What to do: Reproduce all records word for word.

Stored items:

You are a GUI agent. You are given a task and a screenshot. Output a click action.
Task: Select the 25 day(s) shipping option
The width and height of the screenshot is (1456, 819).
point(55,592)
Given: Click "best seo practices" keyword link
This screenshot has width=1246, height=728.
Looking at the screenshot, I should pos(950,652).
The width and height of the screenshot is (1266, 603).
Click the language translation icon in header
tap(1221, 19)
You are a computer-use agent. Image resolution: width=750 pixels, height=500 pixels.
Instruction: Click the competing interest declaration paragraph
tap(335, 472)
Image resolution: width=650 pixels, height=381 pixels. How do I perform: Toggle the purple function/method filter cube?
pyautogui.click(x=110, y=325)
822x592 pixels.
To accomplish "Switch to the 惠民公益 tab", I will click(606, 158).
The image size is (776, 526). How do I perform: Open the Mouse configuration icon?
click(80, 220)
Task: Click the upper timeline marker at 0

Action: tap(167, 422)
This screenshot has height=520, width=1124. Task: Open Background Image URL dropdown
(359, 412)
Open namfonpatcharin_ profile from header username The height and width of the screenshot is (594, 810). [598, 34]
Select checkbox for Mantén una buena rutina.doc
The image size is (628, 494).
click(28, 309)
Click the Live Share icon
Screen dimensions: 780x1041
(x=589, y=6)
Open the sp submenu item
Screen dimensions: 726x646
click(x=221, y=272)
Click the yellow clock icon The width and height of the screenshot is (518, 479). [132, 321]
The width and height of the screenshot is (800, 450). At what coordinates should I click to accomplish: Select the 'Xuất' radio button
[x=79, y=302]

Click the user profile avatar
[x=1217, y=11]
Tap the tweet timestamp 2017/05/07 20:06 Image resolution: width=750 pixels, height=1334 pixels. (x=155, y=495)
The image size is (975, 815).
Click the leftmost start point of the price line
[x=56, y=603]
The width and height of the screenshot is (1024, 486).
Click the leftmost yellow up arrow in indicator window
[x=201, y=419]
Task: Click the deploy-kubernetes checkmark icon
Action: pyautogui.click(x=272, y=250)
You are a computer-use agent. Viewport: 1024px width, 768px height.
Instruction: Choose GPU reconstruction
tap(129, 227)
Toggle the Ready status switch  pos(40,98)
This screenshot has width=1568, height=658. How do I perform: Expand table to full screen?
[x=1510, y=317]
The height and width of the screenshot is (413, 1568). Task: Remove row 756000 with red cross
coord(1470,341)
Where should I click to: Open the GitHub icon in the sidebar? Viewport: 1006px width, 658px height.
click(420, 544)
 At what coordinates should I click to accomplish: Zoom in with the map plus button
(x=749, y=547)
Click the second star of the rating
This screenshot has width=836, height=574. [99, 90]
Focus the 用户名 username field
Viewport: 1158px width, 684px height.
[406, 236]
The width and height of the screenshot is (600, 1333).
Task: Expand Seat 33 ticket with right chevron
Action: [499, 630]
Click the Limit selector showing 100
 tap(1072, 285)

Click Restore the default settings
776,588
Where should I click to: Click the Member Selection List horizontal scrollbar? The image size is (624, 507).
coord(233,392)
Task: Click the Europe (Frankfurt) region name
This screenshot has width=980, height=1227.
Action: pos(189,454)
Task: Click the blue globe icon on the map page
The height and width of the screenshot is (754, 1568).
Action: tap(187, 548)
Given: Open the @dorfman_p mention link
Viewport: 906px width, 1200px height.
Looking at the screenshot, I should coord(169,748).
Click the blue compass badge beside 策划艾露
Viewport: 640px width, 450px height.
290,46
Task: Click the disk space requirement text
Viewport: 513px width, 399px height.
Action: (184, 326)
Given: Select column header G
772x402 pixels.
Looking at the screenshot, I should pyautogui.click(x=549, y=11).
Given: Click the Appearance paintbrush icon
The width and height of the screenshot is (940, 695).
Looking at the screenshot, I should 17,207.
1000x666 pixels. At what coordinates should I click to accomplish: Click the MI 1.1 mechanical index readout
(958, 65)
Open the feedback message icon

Completed task:
You are a GUI agent. You are given a task and a screenshot. Output a click action.
Task: Select the 25 day(s) shipping option
The width and height of the screenshot is (1456, 819).
point(55,592)
Given: Click "best seo practices" keyword link
This screenshot has width=1246, height=728.
Looking at the screenshot, I should pos(950,652).
The width and height of the screenshot is (1266, 603).
Click the language translation icon in header
tap(1221, 19)
You are a computer-use agent. Image resolution: width=750 pixels, height=500 pixels.
Instruction: Click the competing interest declaration paragraph
tap(335, 472)
Image resolution: width=650 pixels, height=381 pixels. How do I perform: Toggle the purple function/method filter cube?
pyautogui.click(x=110, y=325)
822x592 pixels.
To accomplish "Switch to the 惠民公益 tab", I will click(606, 158).
The image size is (776, 526). How do I perform: Open the Mouse configuration icon?
click(80, 220)
Task: Click the upper timeline marker at 0

Action: tap(167, 422)
This screenshot has height=520, width=1124. Task: Open Background Image URL dropdown
(359, 412)
Open namfonpatcharin_ profile from header username The height and width of the screenshot is (594, 810). [598, 34]
Select checkbox for Mantén una buena rutina.doc
The image size is (628, 494).
click(28, 309)
Click the Live Share icon
Screen dimensions: 780x1041
(x=589, y=6)
Open the sp submenu item
Screen dimensions: 726x646
click(x=221, y=272)
Click the yellow clock icon The width and height of the screenshot is (518, 479). [132, 321]
The width and height of the screenshot is (800, 450). At what coordinates should I click to accomplish: Select the 'Xuất' radio button
[x=79, y=302]

Click the user profile avatar
[x=1217, y=11]
Tap the tweet timestamp 2017/05/07 20:06 Image resolution: width=750 pixels, height=1334 pixels. (x=155, y=495)
The image size is (975, 815).
Click the leftmost start point of the price line
[x=56, y=603]
The width and height of the screenshot is (1024, 486).
Click the leftmost yellow up arrow in indicator window
[x=201, y=419]
Task: Click the deploy-kubernetes checkmark icon
Action: pyautogui.click(x=272, y=250)
You are a computer-use agent. Viewport: 1024px width, 768px height.
Instruction: Choose GPU reconstruction
tap(129, 227)
Toggle the Ready status switch  pos(40,98)
This screenshot has width=1568, height=658. How do I perform: Expand table to full screen?
[x=1510, y=317]
The height and width of the screenshot is (413, 1568). Task: Remove row 756000 with red cross
coord(1470,341)
Where should I click to: Open the GitHub icon in the sidebar? Viewport: 1006px width, 658px height.
click(420, 544)
 At what coordinates should I click to accomplish: Zoom in with the map plus button
(x=749, y=547)
Click the second star of the rating
This screenshot has width=836, height=574. [99, 90]
Focus the 用户名 username field
Viewport: 1158px width, 684px height.
[406, 236]
The width and height of the screenshot is (600, 1333).
Task: Expand Seat 33 ticket with right chevron
Action: [499, 630]
Click the Limit selector showing 100
 tap(1072, 285)

Click Restore the default settings
776,588
Where should I click to: Click the Member Selection List horizontal scrollbar? The image size is (624, 507).
coord(233,392)
Task: Click the Europe (Frankfurt) region name
This screenshot has width=980, height=1227.
Action: pos(189,454)
Task: Click the blue globe icon on the map page
The height and width of the screenshot is (754, 1568).
Action: tap(187, 548)
Given: Open the @dorfman_p mention link
Viewport: 906px width, 1200px height.
Looking at the screenshot, I should coord(169,748).
Click the blue compass badge beside 策划艾露
Viewport: 640px width, 450px height.
290,46
Task: Click the disk space requirement text
Viewport: 513px width, 399px height.
Action: (184, 326)
Given: Select column header G
772x402 pixels.
Looking at the screenshot, I should pyautogui.click(x=549, y=11).
Given: Click the Appearance paintbrush icon
The width and height of the screenshot is (940, 695).
Looking at the screenshot, I should 17,207.
1000x666 pixels. At what coordinates should I click to accomplish: Click the MI 1.1 mechanical index readout
(958, 65)
Open the feedback message icon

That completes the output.